The highlight here for special occasions is dining in the cellar, a cavernous yet intimate space that houses the restaurant’s collection of nearly 5,000 bottles and 300 different selections of wine, which are expertly paired with your multicourse dinner.

Regardless of whether you dine in the cellar or in the delightful main dining room, the cuisine here is simply remarkable. Seasonal creations made with products of unsurpassed quality take center stage, so each time you come, you will find another new twist on a classic or a more contemporary dish. A cornmeal-crusted oyster salad or grilled hearts of romaine lettuce with chicken or shrimp are among the appetizer options.
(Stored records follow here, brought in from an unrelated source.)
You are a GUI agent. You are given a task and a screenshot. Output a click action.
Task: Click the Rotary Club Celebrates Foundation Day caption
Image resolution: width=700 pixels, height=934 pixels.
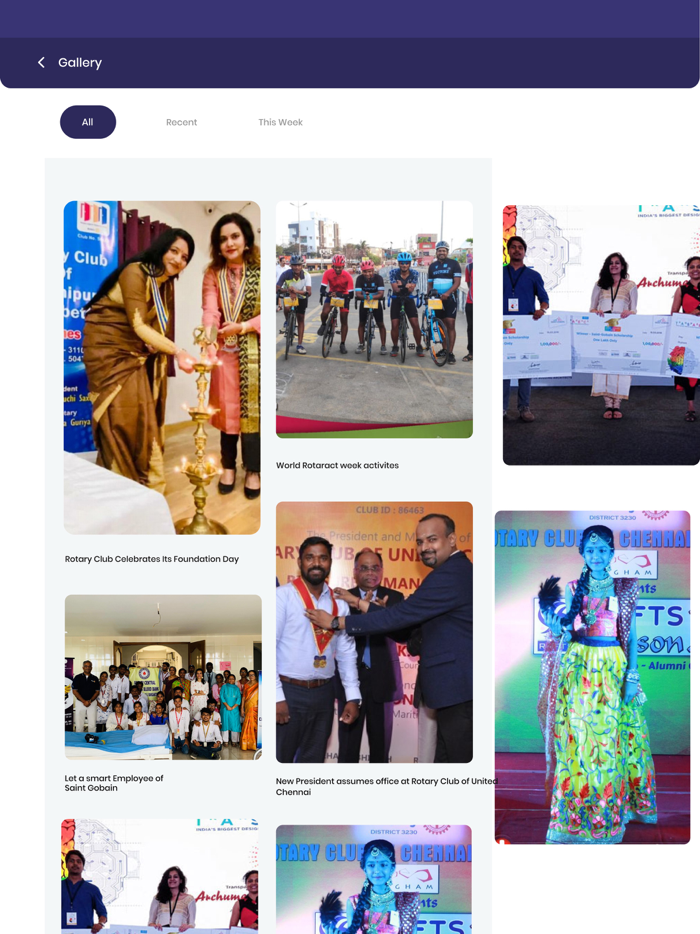(x=152, y=559)
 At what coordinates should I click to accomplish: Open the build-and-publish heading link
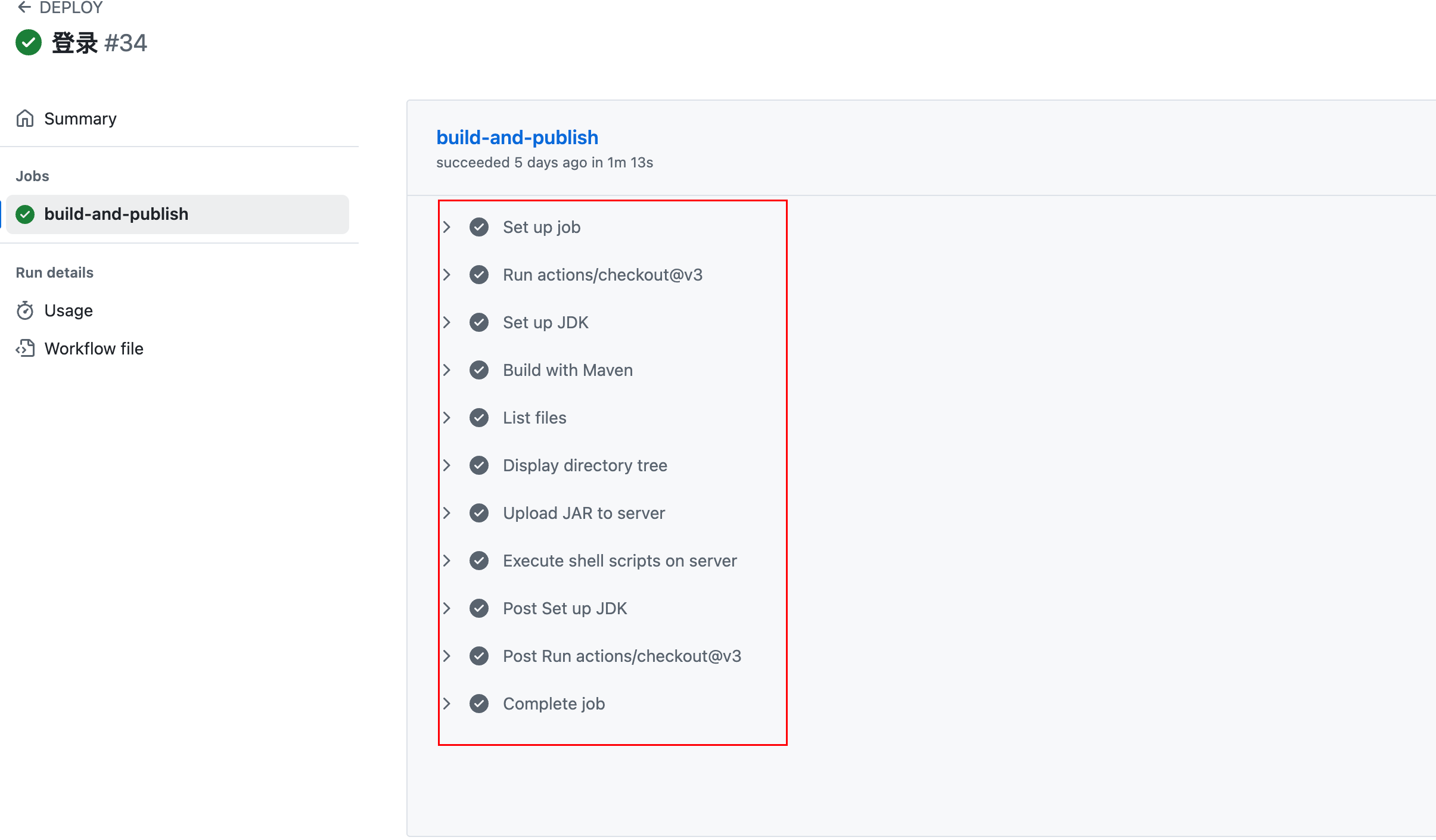(517, 138)
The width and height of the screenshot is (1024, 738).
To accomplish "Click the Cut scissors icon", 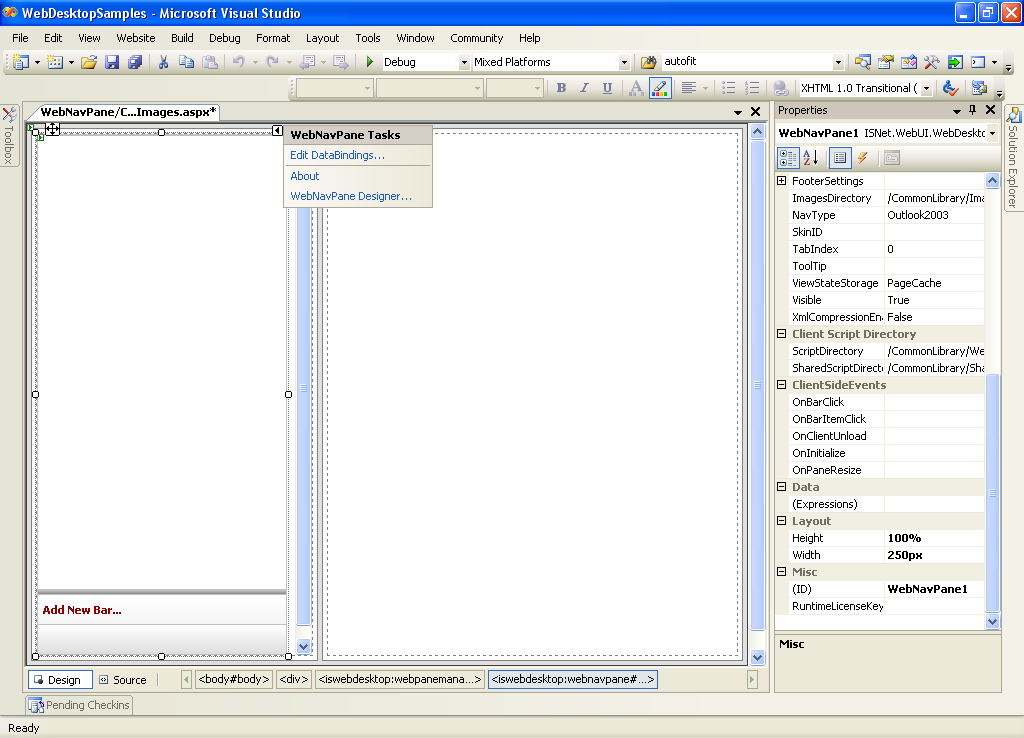I will tap(163, 62).
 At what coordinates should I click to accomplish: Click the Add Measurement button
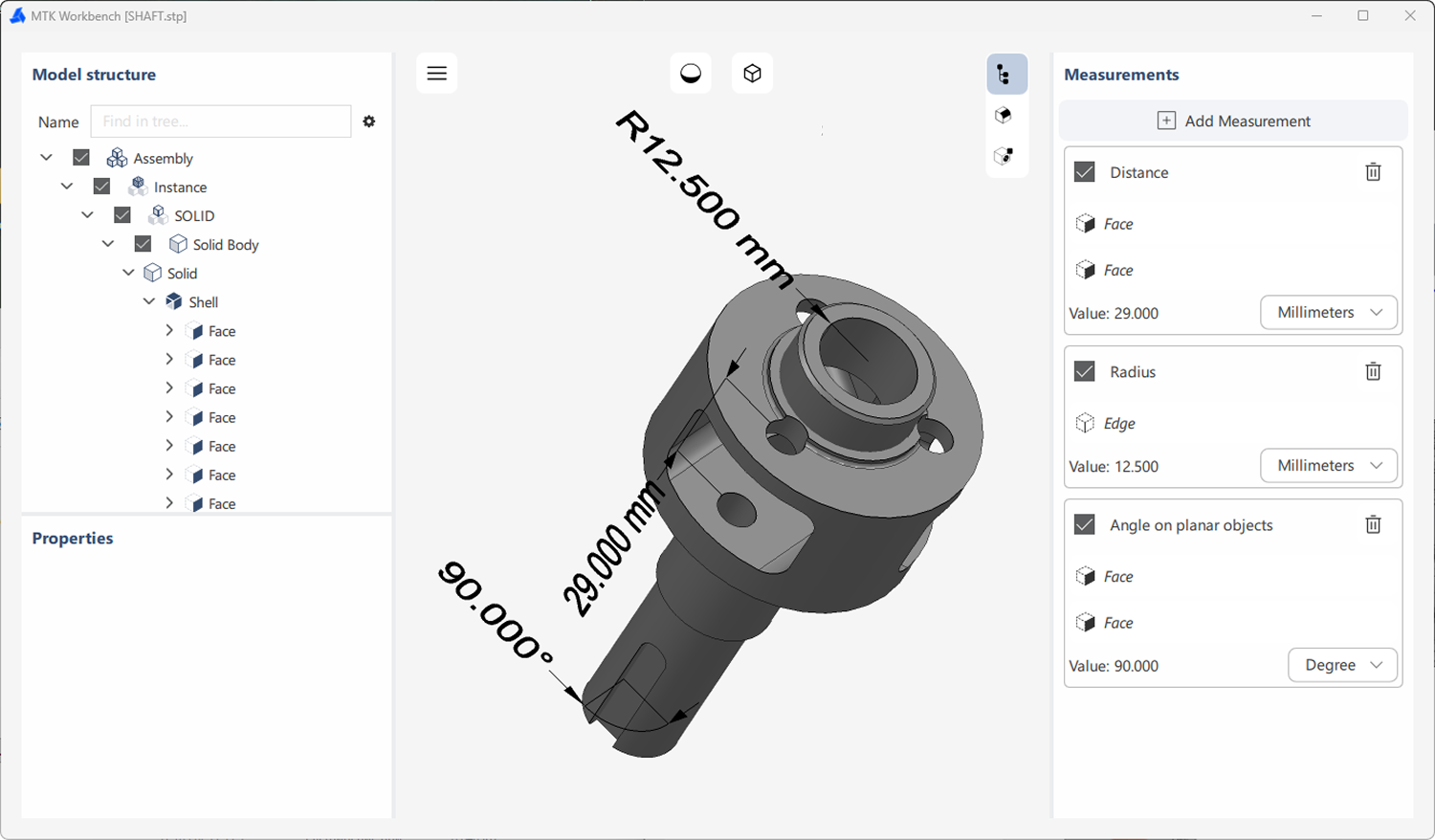[x=1233, y=122]
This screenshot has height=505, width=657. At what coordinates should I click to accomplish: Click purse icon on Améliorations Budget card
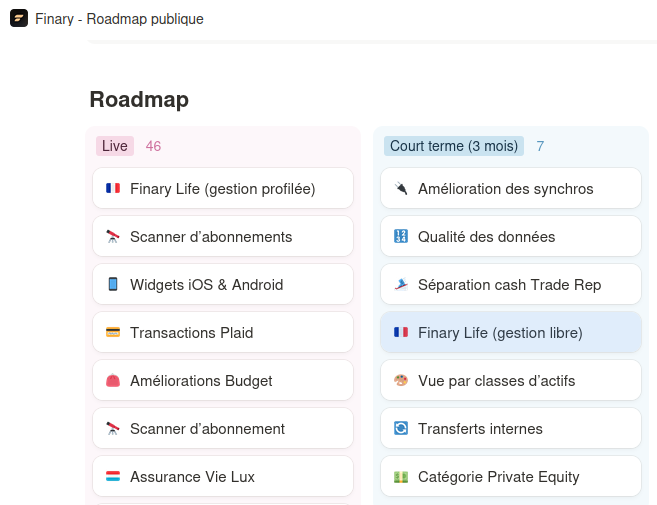112,381
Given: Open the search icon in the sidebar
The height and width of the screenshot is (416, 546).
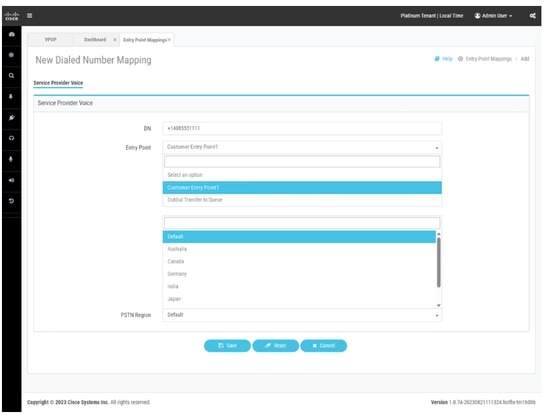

Entrees ranged from a hot smoked Muscovy duck breast to crispy skinned gulf redfish, roasted white shrimp and orzo pasta, pan-seared North Carolina flounder, herb-crusted milk-fed veal chop or seared Maine diver sea scallops, just to name a few, with a dizzying array of accompaniments–Amish field bean cassoulet, baby tomatoes, collard greens, ramp cream sauce; bitter greens salad, summer squash, baby bok choy, green peppercorn sauce; green olives, confit tomato, herb garden pesto; or warm potato salad, watercress, oak-aged red wine vinaigrette and Florida rock shrimp risotto, summer ratatouille and smoked olive oil. Good God almighty! (Chef Boyce also owns Pane e Vino Pizzeria, which offers what he describes as “rustic-chic Italian fare” for the entire family.)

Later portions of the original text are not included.